- Joined
- April 23, 2024
- Messages
- 23
- Reaction score
- 5
- Points
- 3
- Thread Author
- #1
install Empire on kali linux ( https://github.com/EmpireProject/Empire )
sudo apt install powershell-empire
Run Empire
sudo powershell-empire
Select Listeners to create/view a listeners:
Listeners
To Create a new listner use the "uselistener" command followed by the type of listner. The types of listeners are below:
- dbx – a Dropbox listener (never reveals the attacker’s network to the victim but requires a token for the Dropbox API);
- http – a standard HTTP/HTTPS listener;
- http_com – an HTTP/HTTPS listener that uses a hidden EI COM object;
- http_foreign – an HTTP/HTTPS listener used to inject Empire payloads;
- http_hop – an HTTP/HTTPS listener that redirects commands to another listener to conceal the initial IP address (the RedirectListener parameter is required);
- http_mapi – an HTTP/HTTPS listener that uses the Liniaal utility allowing you to gain control over the target host through an Exchange server;
- meterpreter – an HTTP/HTTPS listener used to inject Meterpreter payloads;
- onedrive – a onedrive listener (you have to register the https://apps.dev.microsoft.com ) app; and
- redirector – a tool that redirects you from one agent to another one.
To create an HTTP listener:
uselistener http
Now type the "info" command to see options of the listener.
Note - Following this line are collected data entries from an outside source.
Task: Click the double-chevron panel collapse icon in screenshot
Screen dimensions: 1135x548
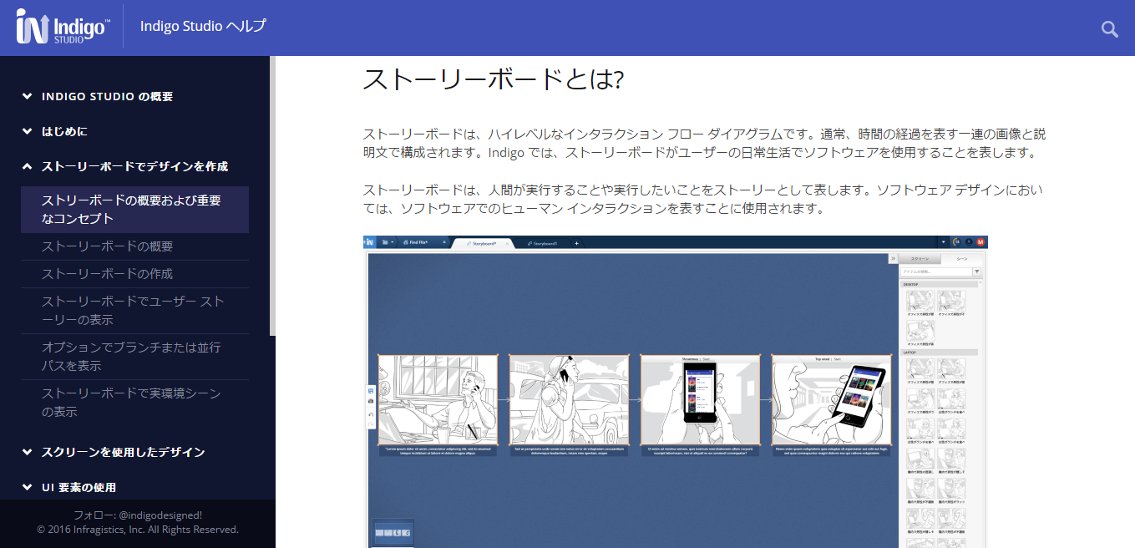Action: click(x=892, y=259)
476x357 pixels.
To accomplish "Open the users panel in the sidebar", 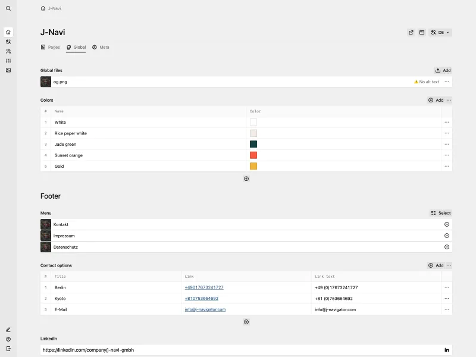I will coord(7,51).
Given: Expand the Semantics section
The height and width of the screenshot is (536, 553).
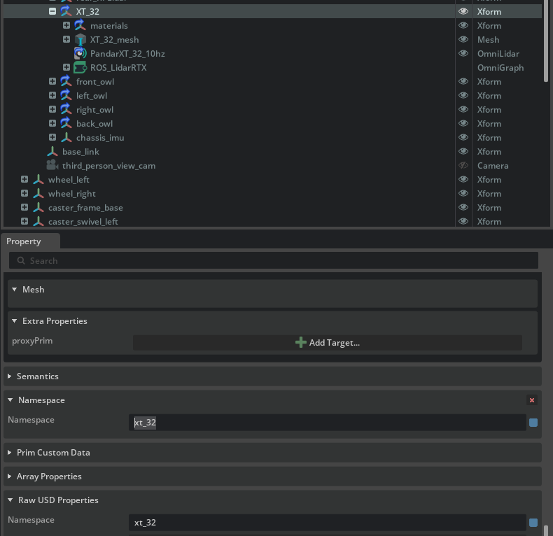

Set the Name, Host, and Port to be correct
Next is to build your payload. For this use the "usestager" command followed by the payload profile you want (hit TAB to show options)
usestager windows/macro
Next use the "info" command to view the options and make sure the listener is set to the one previously created. Next is to generate your VBA code by running the Execute command:
Execute
This will generate the VBA code needed for your malicious document. Copy that malicious VBA code and create a new excel doc and save it as .xlsm. Next create a new Macro and remove all code from the file that opens. Copy your VBA code into the "ThisWorkbook" macro and save. Now your doc should execute the macro once the "Enable Editing" option is selected upon opening. It also works if you manually change the extension from .xlsm to .xls.